Gore’s alarm should be taken seriously
Al Gore has called on the nation to replace all carbon used for electricity with renewable sources within the next 10 years.
AL Gore's call for eliminating carbon from the nation's electricity grid within 10 years would seem panicky, if only he were wrong. The seriousness of global warming and the nation's dependency on oil needs to be addressed quickly and severely. Fortunately, unlike President Bush, the next president knows that.
"The survival of the United States of America" and "the future of human civilization is at stake," the former vice president warned in a speech Thursday.

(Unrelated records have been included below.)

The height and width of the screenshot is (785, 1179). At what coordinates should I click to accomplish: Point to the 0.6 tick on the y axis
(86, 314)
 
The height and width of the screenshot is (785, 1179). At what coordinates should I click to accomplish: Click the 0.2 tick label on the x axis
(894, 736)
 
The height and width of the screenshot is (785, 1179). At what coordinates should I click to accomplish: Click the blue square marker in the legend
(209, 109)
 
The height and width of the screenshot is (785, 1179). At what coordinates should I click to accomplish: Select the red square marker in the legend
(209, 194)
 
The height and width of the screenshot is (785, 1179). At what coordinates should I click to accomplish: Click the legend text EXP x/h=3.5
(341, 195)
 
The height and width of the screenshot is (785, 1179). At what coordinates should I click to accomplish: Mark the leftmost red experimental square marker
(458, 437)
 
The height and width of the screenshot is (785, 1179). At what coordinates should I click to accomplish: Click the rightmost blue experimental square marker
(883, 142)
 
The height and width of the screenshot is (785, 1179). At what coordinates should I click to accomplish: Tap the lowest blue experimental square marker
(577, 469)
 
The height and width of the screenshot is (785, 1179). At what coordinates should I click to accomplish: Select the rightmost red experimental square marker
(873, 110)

He said the world faces growing demand for electricity, dangerous climate changes because of carbon emissions and political instability in the oil-rich Middle East.

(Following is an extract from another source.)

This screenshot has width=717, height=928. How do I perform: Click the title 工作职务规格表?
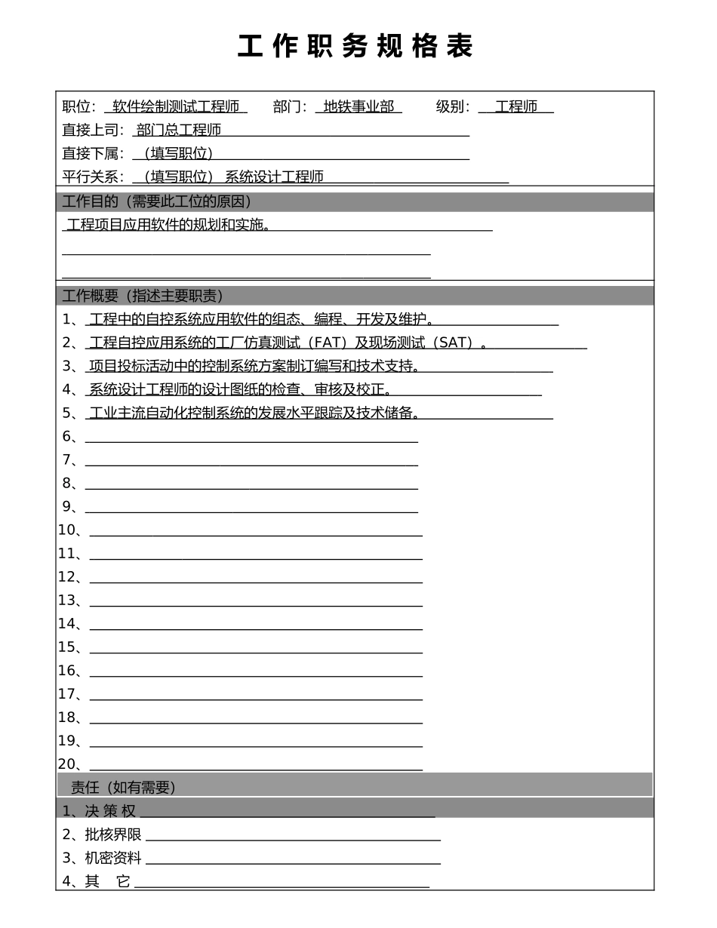[355, 47]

Gore wants to replace carbon-emitting forms of electricity within a decade, replacing them with solar, wind, geothermal or clean-coal technology, while shifting to electric cars. Hawaii is the only state that relies on oil for electricity, while half the mainland uses coal, in abundance domestically, with the rest getting by on hydroelectric and nuclear. Renewable sources produce less than 3 percent of the nation's electricity. Gore would retain nuclear power for the current 20 percent of the electricity.
Sens. Barack Obama and John McCain, the major parties' presumed nominees, agree with Gore that the nation needs to move toward energy self-sufficiency. But to reach Gore's goal in 10 years? Neither has said, "Yes we can," to that question.
Nor has Congress recognized the seriousness of the problem. Several months ago, the House rejected legislation that would have required utilities to produce 15 percent of their electricity from renewable sources by 2020. In June, the Senate was unable to muster a vote on a proposal to cut greenhouse gas emissions by nearly 70 percent by 2050. The next president must spur Congress into action.